(Source data begins)

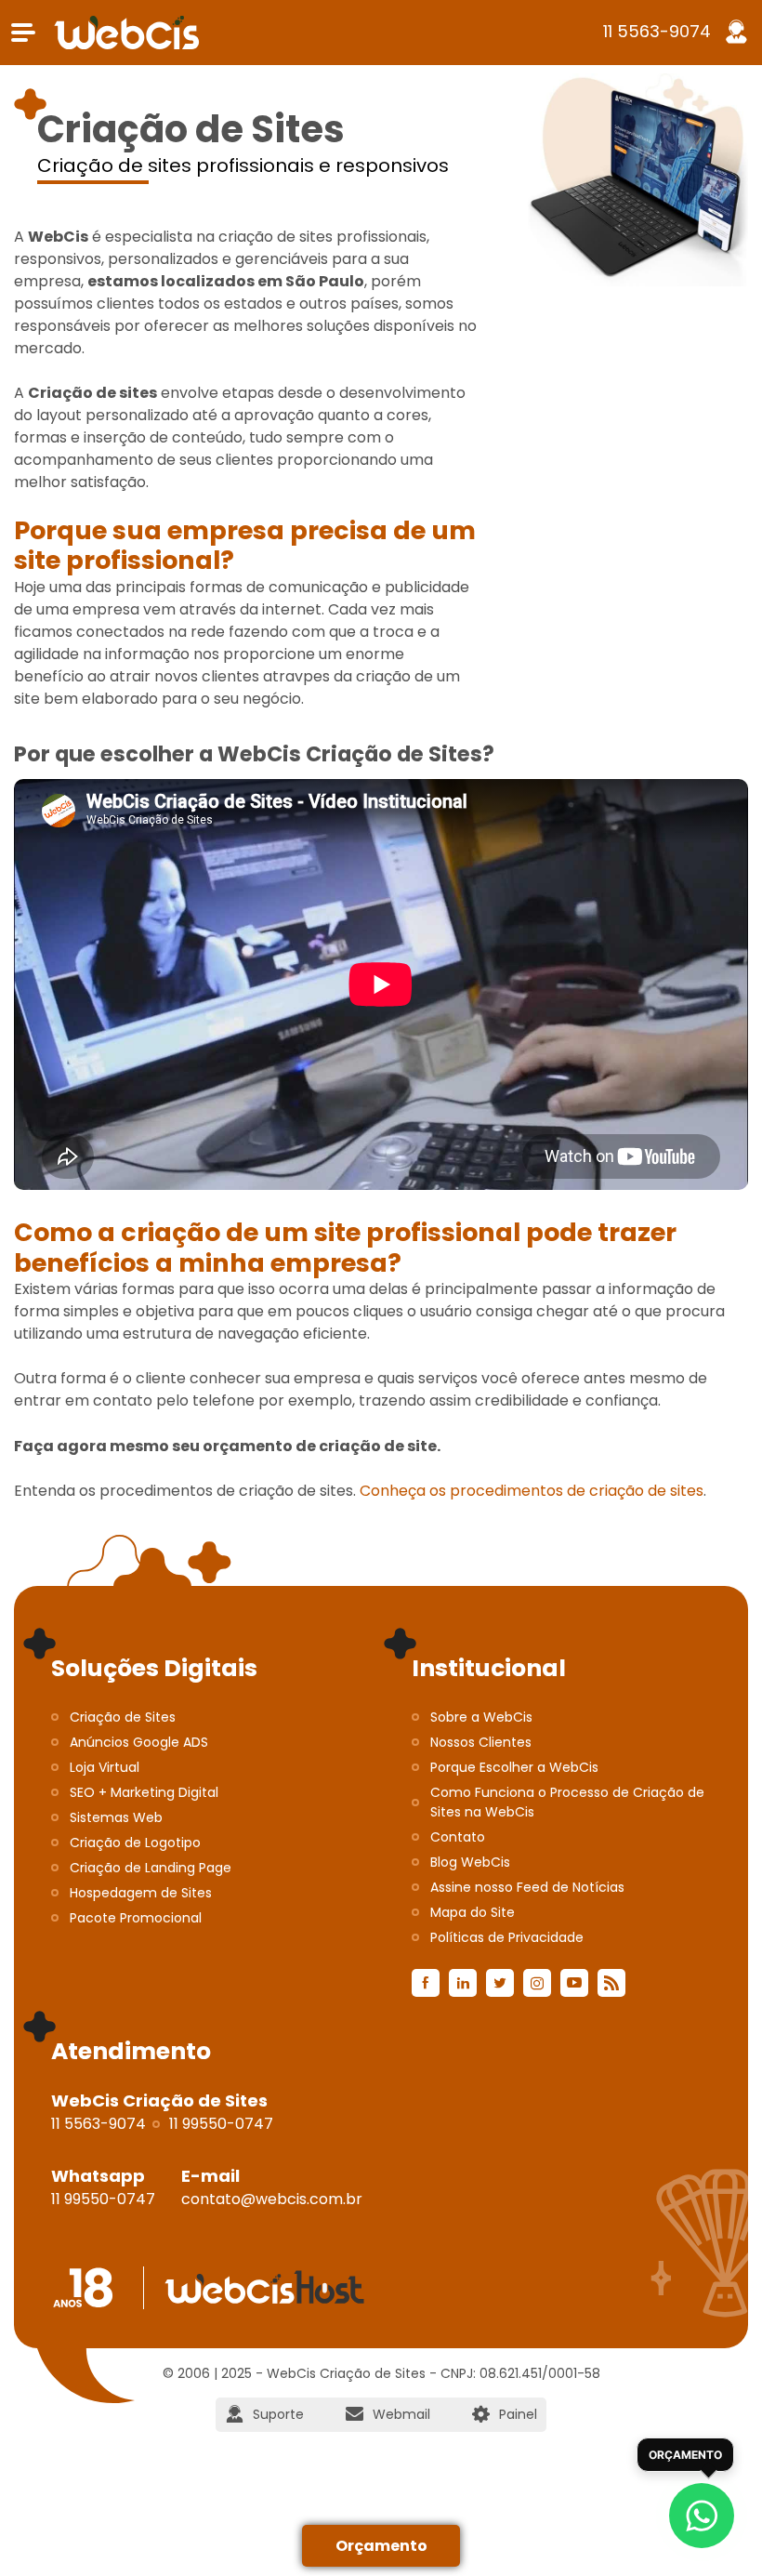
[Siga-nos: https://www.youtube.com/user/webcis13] (574, 1983)
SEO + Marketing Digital (144, 1792)
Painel (518, 2414)
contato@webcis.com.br (271, 2199)
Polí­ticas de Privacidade (507, 1937)
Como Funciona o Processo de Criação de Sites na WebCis (567, 1802)
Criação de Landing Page (150, 1867)
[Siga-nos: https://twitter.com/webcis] (500, 1983)
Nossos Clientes (481, 1742)
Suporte (278, 2414)
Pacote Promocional (136, 1918)
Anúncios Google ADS (139, 1742)
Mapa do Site (472, 1912)
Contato (457, 1837)
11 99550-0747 (221, 2123)
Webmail (401, 2414)
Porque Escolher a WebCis (514, 1767)
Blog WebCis (470, 1862)
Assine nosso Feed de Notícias (527, 1887)
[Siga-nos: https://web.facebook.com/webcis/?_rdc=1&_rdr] (426, 1983)
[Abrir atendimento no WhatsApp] (701, 2515)
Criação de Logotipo (135, 1842)
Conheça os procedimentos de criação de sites (531, 1490)
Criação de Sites (123, 1717)
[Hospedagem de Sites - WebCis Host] (264, 2287)
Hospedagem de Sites (141, 1892)
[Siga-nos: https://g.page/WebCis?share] (611, 1983)
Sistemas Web (116, 1817)
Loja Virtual (104, 1767)
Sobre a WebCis (481, 1717)
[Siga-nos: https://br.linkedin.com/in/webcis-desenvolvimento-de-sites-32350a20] (463, 1983)
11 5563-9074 (657, 31)
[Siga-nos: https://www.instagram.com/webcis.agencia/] (537, 1983)
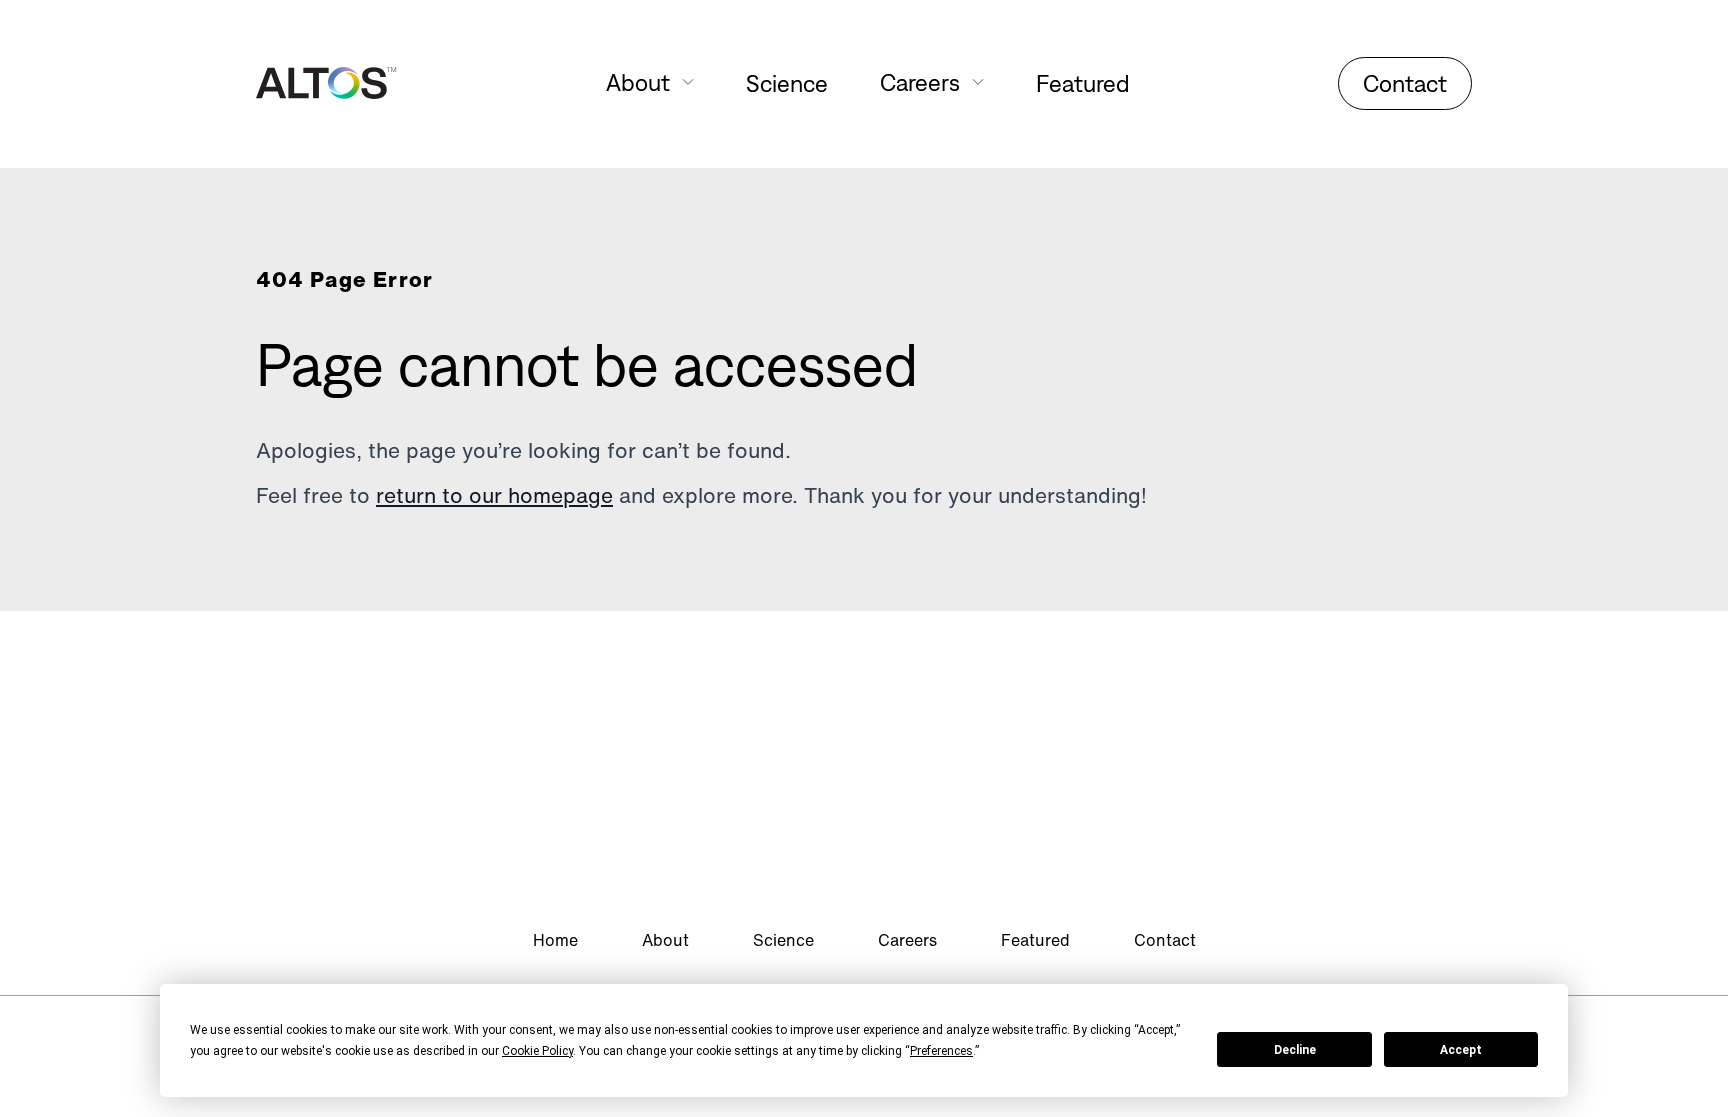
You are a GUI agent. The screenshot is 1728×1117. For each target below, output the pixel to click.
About (665, 940)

(Source data ends)

### Activity
Go through the entries above, and wherever a line holds the word "https", copy that line.

### Solution for this exercise
[Siga-nos: https://www.youtube.com/user/webcis13] (574, 1983)
[Siga-nos: https://twitter.com/webcis] (500, 1983)
[Siga-nos: https://web.facebook.com/webcis/?_rdc=1&_rdr] (426, 1983)
[Siga-nos: https://g.page/WebCis?share] (611, 1983)
[Siga-nos: https://br.linkedin.com/in/webcis-desenvolvimento-de-sites-32350a20] (463, 1983)
[Siga-nos: https://www.instagram.com/webcis.agencia/] (537, 1983)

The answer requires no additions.